A Potenza invece sembra quasi sicura la vittoria di Mario Guarente, centrodestra, che al primo turno è arrivato al  44,7%, contro Valerio Tramutoli, sostenuto da due liste civiche di sinistra, che ha totalizzato il 27,41%.

Le altre sfide

Ci sono poi altre situazioni – come  Livorno, Avellino e Campobasso –  nelle quali il risultato dei ballottaggi è più incerto. Infatti, sostiene ancora il Cattaneo, in questi casi si presentano in competizione due candidati che hanno raccolto, insieme, all’incirca il 65% dei consensi. Questo significa, da un lato, che nessuno dei due è vicino alla soglia decisiva del 50% e, dall’altro lato, che esiste un’ampia quota di elettorato (composta da chi, nel primo turno, aveva votato per le liste escluse dal ballottaggio) che può essere ri-mobilitata e “conquistata” dai due candidati più votati. In Toscana  Livorno, conquistata dal sindaco grillino Nogarin, cambierà colore visto che il duello è tra centrosinistra con Luca Salvetti e centrodestra con Andrea Romiti.  A Prato il sindaco uscente del Pd, Matteo Biffoni, ha ottenuto il 47,2% delle preferenze e ha riportato un buon vantaggio sullo sfidante del centrodestra Daniele Spada fermo al primo turno al 35,1%.

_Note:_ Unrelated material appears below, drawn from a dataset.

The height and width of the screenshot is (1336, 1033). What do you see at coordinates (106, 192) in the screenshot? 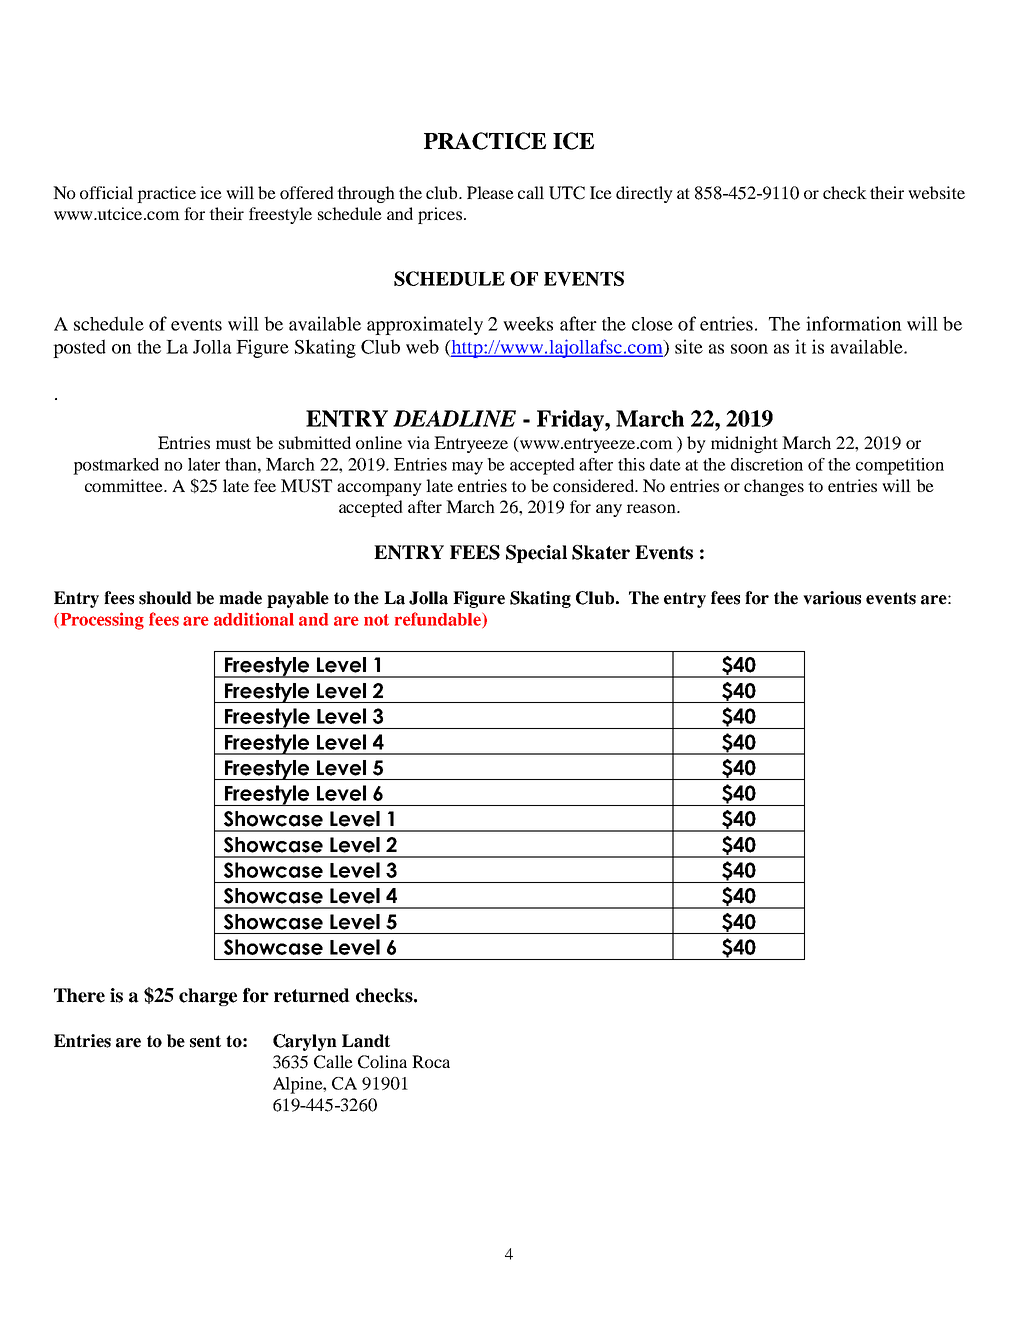
I see `official` at bounding box center [106, 192].
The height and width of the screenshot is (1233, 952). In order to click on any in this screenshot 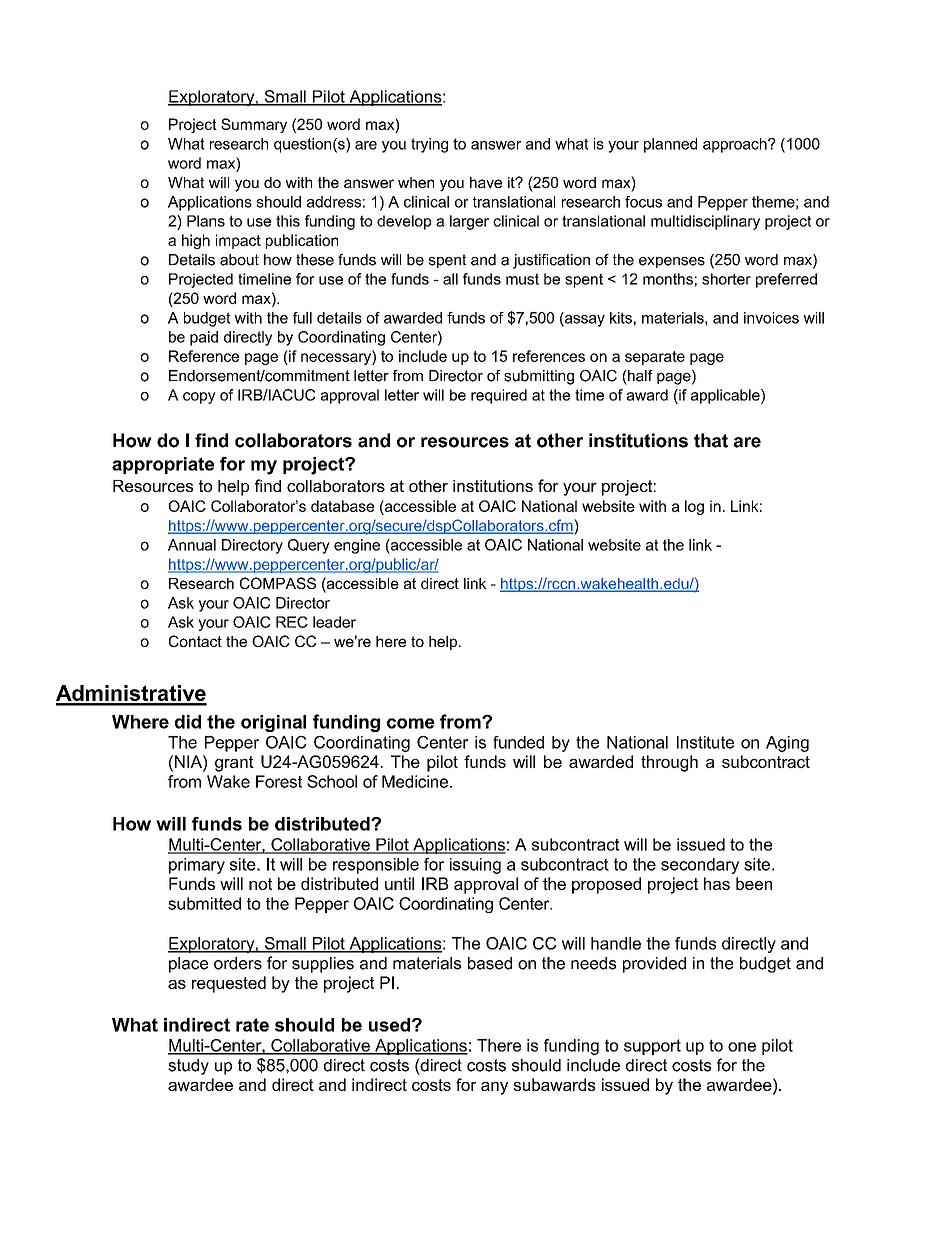, I will do `click(494, 1088)`.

In Campania la sfida più importante è ad Avellino, ed è tutta interna al centrosinistra. Nel capoluogo di provincia campano, infatti, sono andati al ballottaggio due suoi esponenti: Luca Cipriano, candidato Pd, che si è fermato al 32,5% e Gianluca Festa, espressione di alcune liste civiche, che al primo turno ha preso il 28,6%. A Campobasso, infine, il sindaco uscente Antonio Battista (Pd) è stato sconfitto al primo turno, quindi il duello è tra Maria Domenica D’Alessandro (centrodestra) e il grillino Roberto Gravina. In caso di vittoria, per il Movimento 5 Stelle si tratterebbe dell’unico comune conquistato in questa tornata elettorale.

In conclusione  le competizioni dall’esito più incerto si concentrano soprattutto al Nord-Ovest e nelle città del Sud, mentre quelle più “scontate” si ritrovano nei comuni del Nord-Est e del Centro. “Da questo punto di vista – conclude l’Istituto Cattaneo –  la nuova geografia elettorale emersa dalle elezioni politiche del 2013 e, ancor più chiaramente, da quelle del 2018, ha ridisegnato anche la geografia della politica nelle elezioni amministrative e nei ballottaggi”. Oggi, infatti, non ci sono più aree dell’Italia caratterizzata in modo omogeneo da una maggiore o minore incertezza elettorale; all’interno di questo nuovo quadro politico l’imprevedibilità del voto si ritrova tanto al Nord quanto al Sud (e, ovviamente, al Centro).